▸ **GIVEN PASSAGE**

****

We may also be waiting for signs of enlivening relatedness, the fleeting appearance or exploration of developmental strivings, for emotionality to become valued rather than loathed; for opportunities to employ ‘spontaneous disciplined engagement’ (Lichtenberg, 1999)—for some clues, so help us, that all this effort is ‘getting somewhere.’ Repetition can be wearying, such as a patient’s epically-embedded ritualizations or self-protections, or other manifestations of an ‘exacerbated [transference] dilemma,’ which puts the analyst in the grip ‘of a requirement to provide the patient with an unbroken … experience uncontaminated by painful repetitions of past childhood traumata’ (Stolorow, 1993, p. 33), forestalling analytic traction.
Examples of such ‘grips’ include, in my case, a patient’s seeking a ‘prescription’ of how to stop ‘wanting’ to drink or use drugs (often to please an impatient other); determining whether or not he has a frightful disease based on somaticized symptoms; or how to exit an abusive relationship in a way that ensures the other will not collapse. In such cases, a patient often becomes frustrated or deflated if I cannot detect or articulate their feelings from afar, conceptually perceived, that I am ‘forcing’ them to dwell in pain rather than analyze or surgically remove such affect for the sake of ‘curing’ or cleansing them, finally, of overwhelming, obtrusive, or even contemptible emotion.
Here too I may sense I am ‘failing’ the patient in my inability to provide an assuredly safe prescription, as if my own analytic orientation, or fallible subjectivity (Orange, 2006) is shamefully at issue, that if I come up short or offer something ‘deficient,’ the patient may become endangered, or exit—as they sometimes do.
Estragon: Use your intelligence, can’t you?
Vladimir uses his intelligence.
Vladimir: I remain in the dark.

****

▸ **EXERCISE PROMPT**
Copy out the passage on repetition in analytic work, word for word.

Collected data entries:
****

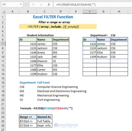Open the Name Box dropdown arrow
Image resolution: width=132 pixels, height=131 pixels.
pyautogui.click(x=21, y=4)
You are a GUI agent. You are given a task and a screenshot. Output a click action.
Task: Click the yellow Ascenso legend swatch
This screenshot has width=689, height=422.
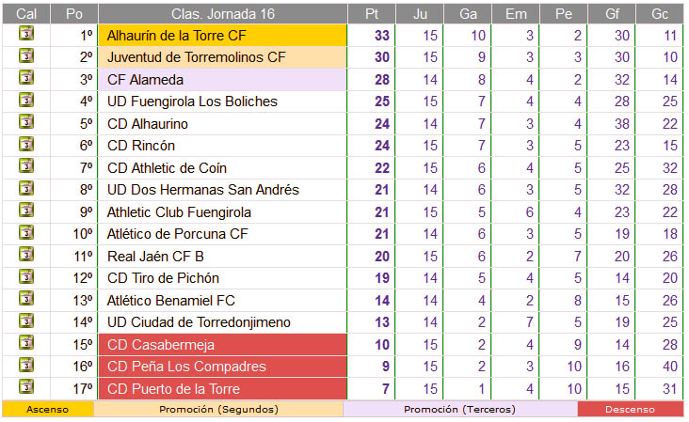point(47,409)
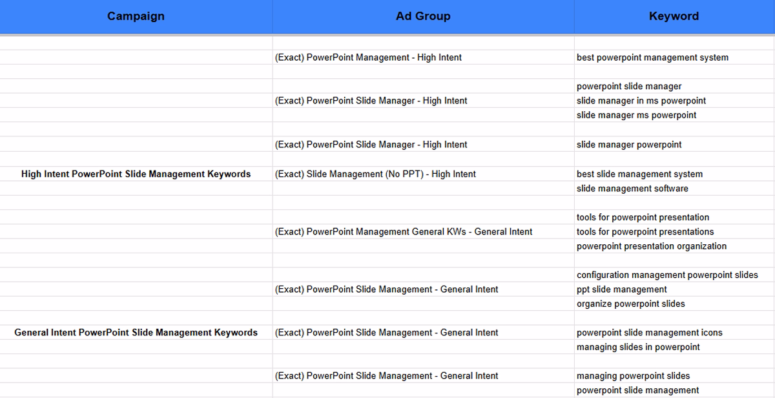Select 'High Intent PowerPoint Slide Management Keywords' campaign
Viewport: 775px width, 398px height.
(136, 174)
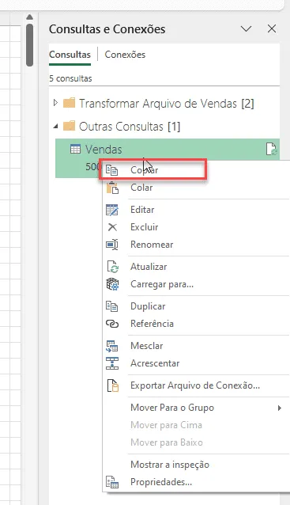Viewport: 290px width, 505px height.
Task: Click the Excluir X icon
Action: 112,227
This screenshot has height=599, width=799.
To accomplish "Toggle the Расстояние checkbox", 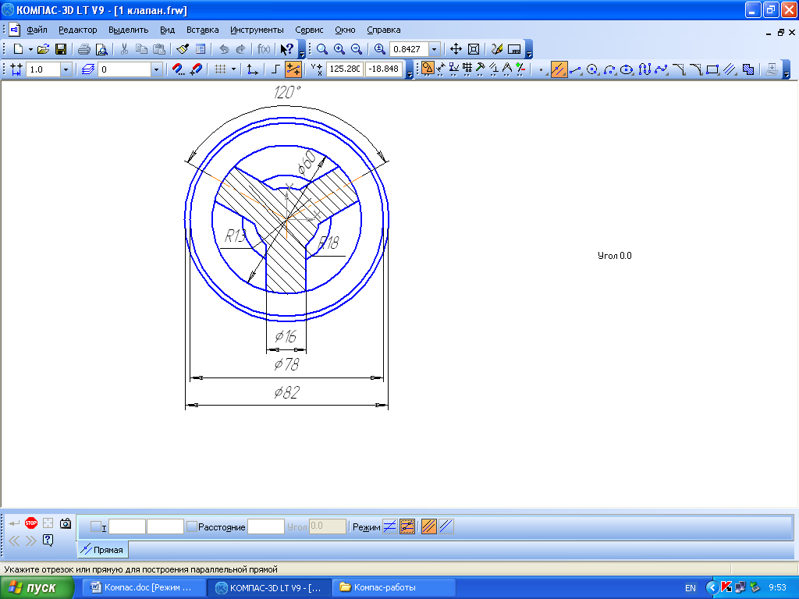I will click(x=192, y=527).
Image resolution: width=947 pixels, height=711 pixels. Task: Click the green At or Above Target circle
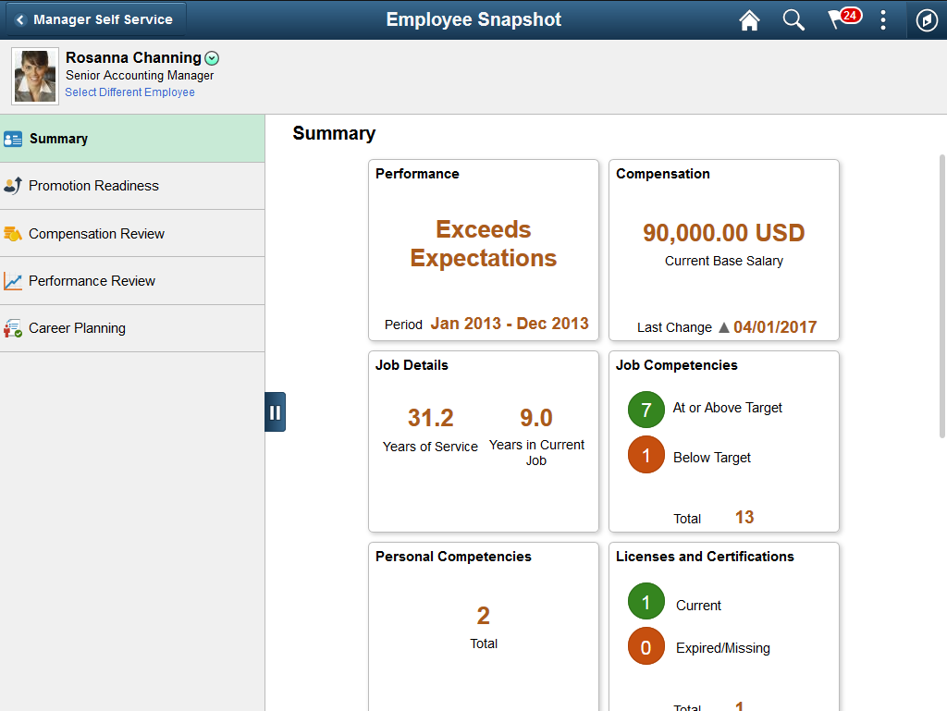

****

▸ **RESPONSE**
We may also be waiting for signs of enlivening relatedness, the fleeting appearance or exploration of developmental strivings, for emotionality to become valued rather than loathed; for opportunities to employ ‘spontaneous disciplined engagement’ (Lichtenberg, 1999)—for some clues, so help us, that all this effort is ‘getting somewhere.’ Repetition can be wearying, such as a patient’s epically-embedded ritualizations or self-protections, or other manifestations of an ‘exacerbated [transference] dilemma,’ which puts the analyst in the grip ‘of a requirement to provide the patient with an unbroken … experience uncontaminated by painful repetitions of past childhood traumata’ (Stolorow, 1993, p. 33), forestalling analytic traction.
Examples of such ‘grips’ include, in my case, a patient’s seeking a ‘prescription’ of how to stop ‘wanting’ to drink or use drugs (often to please an impatient other); determining whether or not he has a frightful disease based on somaticized symptoms; or how to exit an abusive relationship in a way that ensures the other will not collapse. In such cases, a patient often becomes frustrated or deflated if I cannot detect or articulate their feelings from afar, conceptually perceived, that I am ‘forcing’ them to dwell in pain rather than analyze or surgically remove such affect for the sake of ‘curing’ or cleansing them, finally, of overwhelming, obtrusive, or even contemptible emotion.
Here too I may sense I am ‘failing’ the patient in my inability to provide an assuredly safe prescription, as if my own analytic orientation, or fallible subjectivity (Orange, 2006) is shamefully at issue, that if I come up short or offer something ‘deficient,’ the patient may become endangered, or exit—as they sometimes do.
Estragon: Use your intelligence, can’t you?
Vladimir uses his intelligence.
Vladimir: I remain in the dark.